Loss of lithium inventory (LLI) is one of the physical causes of Cell degradation.

Main mechanisms of the loss of lithium inventory are the growth of the SEI layer on anode and Lithium plating.

The effect of the loss of lithium inventory on the Cell open-circuit voltage (OCV) curve is described in [1]:

Picture from [1]

Picture from [1]

The OCV decreases more abruptly towards 0% State-of-charge than in a pristine cell, but the shape of the curve for SoC > 50% is almost identical to that in a pristine cell. This effect is almost identical to that of the loss of lithiated anode.

Note that the chart above illustrating as if the cycleable range ends at about 30% SoC is misleading: in practice, SoC is itself estimated from the Cell terminal voltage and thus ranges between 0% and 100% even in degraded cells.
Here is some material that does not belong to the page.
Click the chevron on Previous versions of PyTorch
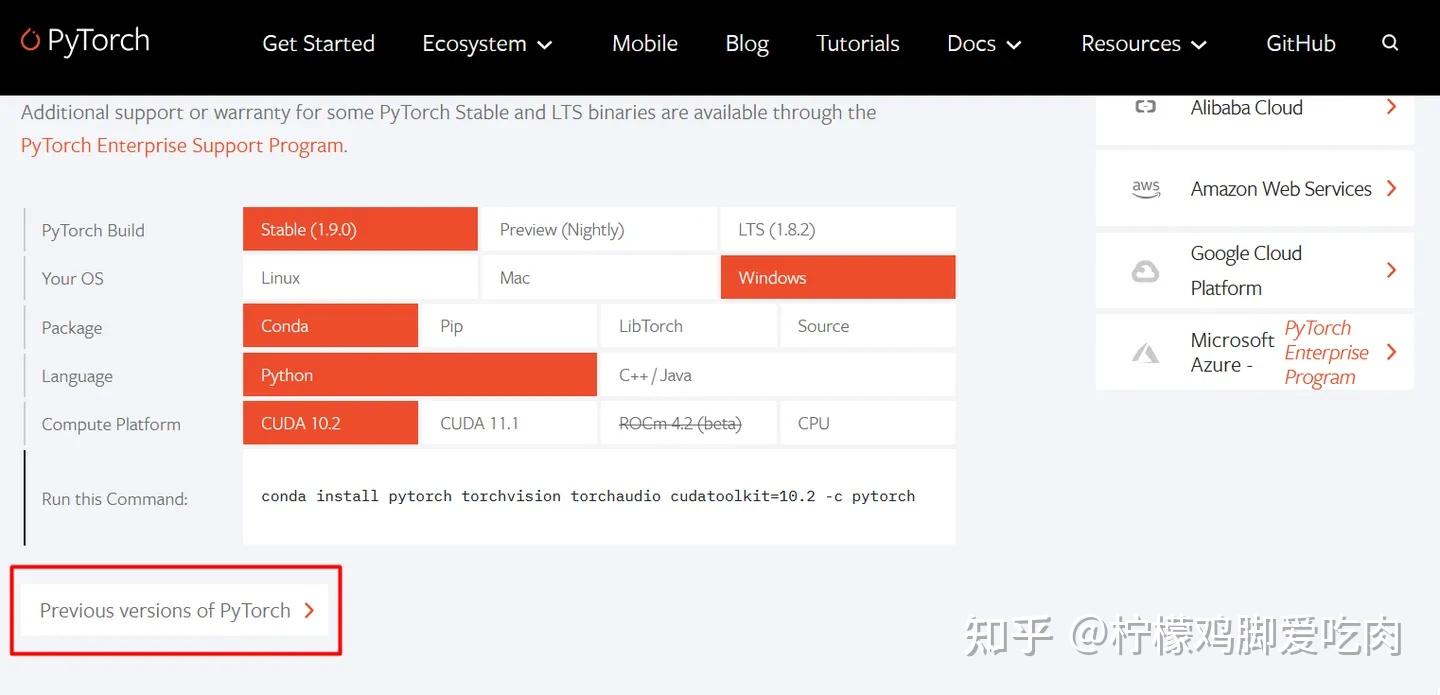coord(310,609)
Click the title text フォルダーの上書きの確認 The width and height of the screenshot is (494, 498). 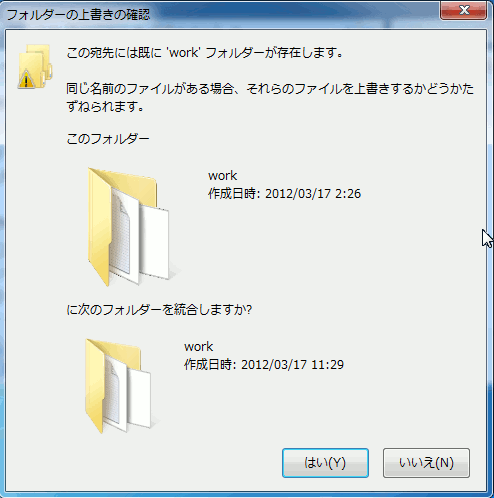(78, 15)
See Electrode voltage curves are steeper when the electrode has little lithium for more discussion of this.

Estimated loss of lithium inventory in a cell is one of the Cell parameters.

See also Positive feedback loops of cell degradation associated with loss of Lithium inventory. BMS should use the remaining capacity estimate to narrow down the battery's charge and discharge voltage limits.

We can discern between the physical causes of cell degradation by looking at the OCV function.